演習問題:
a) 以下の『ウエスト・サイド・ストーリー』IMAX鑑賞記に基づき、次の問いに答えてください。
(i) 本作の原版は何で撮影されたか。
(ii) IMAXレーザーの固定標準縦横比は何か。
(iii) 筆者の知りあいのプロ映画関係者は、何年中に本作を試写で鑑賞したか。
b) 次の各記述が以下の『ウエスト・サイド・ストーリー』IMAX鑑賞記の内容と合致するか、「はい」か「いいえ」で判定し、根拠となる本文の語句をそのまま引用してください。
(i) 本作のIMAX版は、画角が常にビスタに固定されている。
(ii) スピルバーグの映画は、ワイド画面の場合にはシネスコ比率で撮られている。
(iii) 筆者は本作の予告をIMAX作品でも観ていた。
c) 以下の『ウエスト・サイド・ストーリー』IMAX鑑賞記を、本文が途切れている箇所から書き継いでください。

本文抜粋:
『ウエスト・サイド・ストーリー』IMAX
20222/2/18 池袋グランドシネマサンシャイン シアター12 f-21
鑑賞後に、
JOE
全員集合的な部分は、マーク・ハミル氏の技術があればもはや何でもできるのだな、と思いました。
IMAXスクリーンで
『ウエスト・サイド・ストーリー』を鑑賞。
実は『/アフターライフ』の方には純正IMAX版(含む3D)があるが、
日本でのIMAX上映は(たぶん※未確認)なく、
反対に『ウエスト・サイド・ストーリー』は、原版が35㎜のコダックフィルム撮影のため、
IMAX版は「疑似IMAX版=DMR」でしかなく、
画角は常時ビスタ固定。
IMAXレーザーの固定標準縦横比はビスタフォーマット(1:1.85)
スピルバーグの映画はワイド画面でも常にビスタ比率で、
シネスコ(1:2.35)がないのが、
本作のIMAXでも貫かれている。
今作鑑賞の動機は、
知りあいのプロ映画関係者が2021年中に試写で鑑賞し、
同年のベスト作に挙げていたから。
予告はIMAX作品でも観ていたので、
「歌曲はオリジナルのままなのか」
とか、
「IMAX上映があるんだ」

データ部:
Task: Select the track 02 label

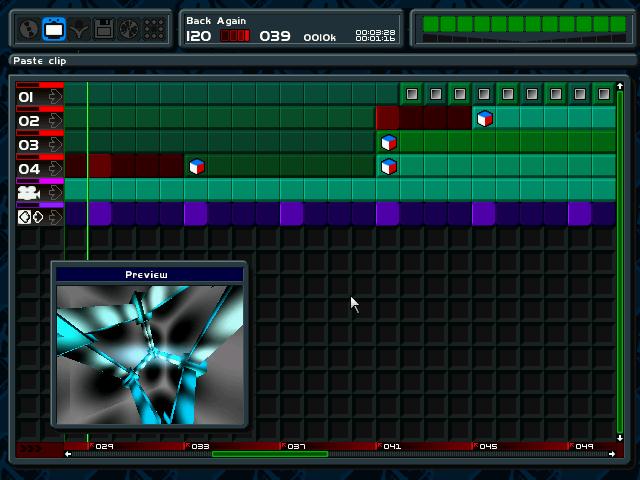Action: [x=29, y=121]
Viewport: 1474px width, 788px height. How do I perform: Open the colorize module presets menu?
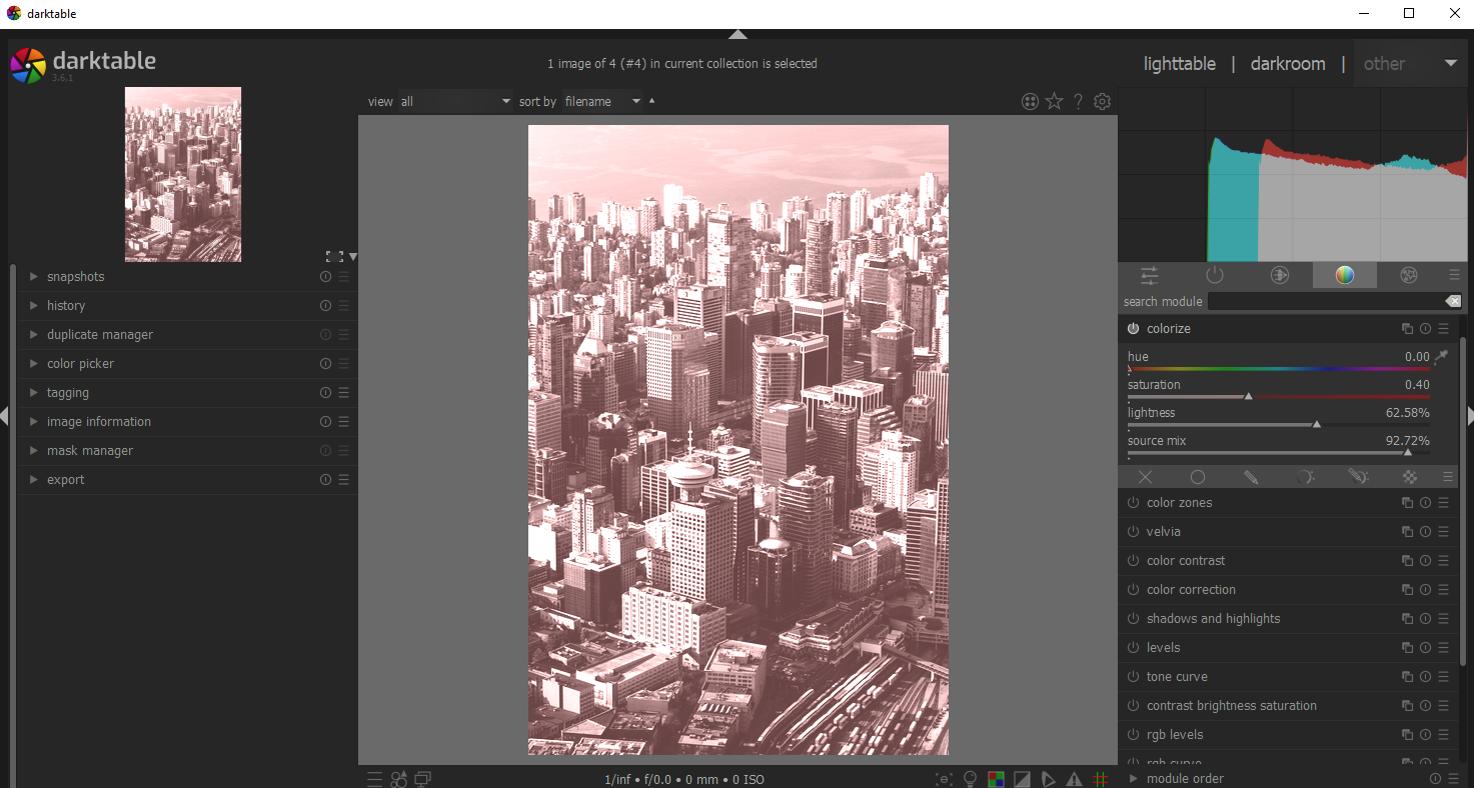[1443, 328]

解答例:
a)
(i) 35㎜のコダックフィルム
(ii) ビスタフォーマット(1:1.85)
(iii) 2021年

b)
(i) はい。「画角は常時ビスタ固定。」
(ii) いいえ。「スピルバーグの映画はワイド画面でも常にビスタ比率で、」
(iii) はい。「予告はIMAX作品でも観ていたので、」

c)
くらいはさすがにわかっていたが、
なにせ1961年の『ウエスト・サイド物語』の現代版リメイクだけに、
その出来には懐疑的ではあった。
だが上映たちまち、
「これはただ事ではないぞ」と刮目。
全く眠くなるヒマもなく、
最後まで見通してたっぷりドップリ堪能。
いやあ、久々に良いモノを見させてもらいましたよ。
世にリメイク作は数あれど、
作り手としては、目算あってそれに取り組みながら、
観客にも意義や価値が伝わることなどごく希(まれ)なこと。
たとえば、
「ヤマト2199」のように、
ひたすら監督の自己満に終わったり、
「ヤマト2202」のように、
副監督のエゴのまき散らし場所と化してしまったり、
——云々と、失敗例しか思い浮かばないのだが、
本作『ウエスト・サイド・ストーリー』に限っては、
鑑賞中から
「なるほど、これならリメイクの価値と意義がある」
とじゅうぶん納得、感心のできばえ。
とにかく、私自身の生まれ年=1961年作では、当時の事情からやむをえぬとはいえ、
中学校時代の1975年に映画/洋画に興味を持ち始めて、
4年後の1979年1月4日に『〜物語』がTBSで初放映された時にも、
劇場公開から約18年にして、もう作品はすでに現時代にはそぐわず、
古くさい感じが漂っていた。
2022/02/01
でもって今回のスピ版は、
楽曲こそ同じものを踏襲しながら、
古くささとか時代遅れの感じが全くせず、
いかにも2021〜2022年ならではの、映画技術の結晶だった。
ただし撮影ヤヌス・カミンスキーの技法の一つで、
“銀残し”とか言う後処理が効いている画質は、
色抜け/褪色が顕著で、
いつものデジタルレーザーIMAXの、
こってりと過剰に色乗りした絵面にはなっていない。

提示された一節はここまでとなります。